----- Selected extract -----
For my essay I have chosen to explore Stella Bruzzi's ideology that 'deliberately unspectacular fashion can still function in a spectacular way' through Brunel's film, Belle de Jour starring Catherine Deneuve.
http://clothesonfilm.com/belle-de-jour-sex-and-alienation/4470/
I have been considering some points:
- Fetish elements within Belle de Jour - designed to divert the attention from the narrative by focusing on the details and accessories.
- Roger Vivier shoes and their high focus throughout the movie
- The spectacular fashion in film that works to sexualise and objectify the female from versus the unspectacular fashion that fetishises elements of dress
- The classic- How YSL's understated clothing have become contemporary classics in modern-day wardrobes due to the timeless quality of the garments.
----- Entries -----
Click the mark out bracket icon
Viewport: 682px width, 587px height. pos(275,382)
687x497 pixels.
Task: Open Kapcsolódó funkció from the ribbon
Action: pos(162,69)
-----
= Given problem 1 =
Using the Belle de Jour essay notes, answer briefly:
(a) Whose idea does the essay set out to explore?
(b) Whose shoes are said to get high focus throughout the movie?
(c) Whose understated clothing is said to have become contemporary classics?
= Given problem 2 =
Rewrite the Belle de Jour essay notes from "http://clothesonfilm.com/belle-de-jour-sex-and-alienation/4470/" to "of the garments.", putting "heels" in place of "shoes".

= Task result 1 =
(a) Stella Bruzzi's
(b) Roger Vivier's
(c) YSL's

= Task result 2 =
http://clothesonfilm.com/belle-de-jour-sex-and-alienation/4470/
I have been considering some points:
- Fetish elements within Belle de Jour - designed to divert the attention from the narrative by focusing on the details and accessories.
- Roger Vivier heels and their high focus throughout the movie
- The spectacular fashion in film that works to sexualise and objectify the female from versus the unspectacular fashion that fetishises elements of dress
- The classic- How YSL's understated clothing have become contemporary classics in modern-day wardrobes due to the timeless quality of the garments.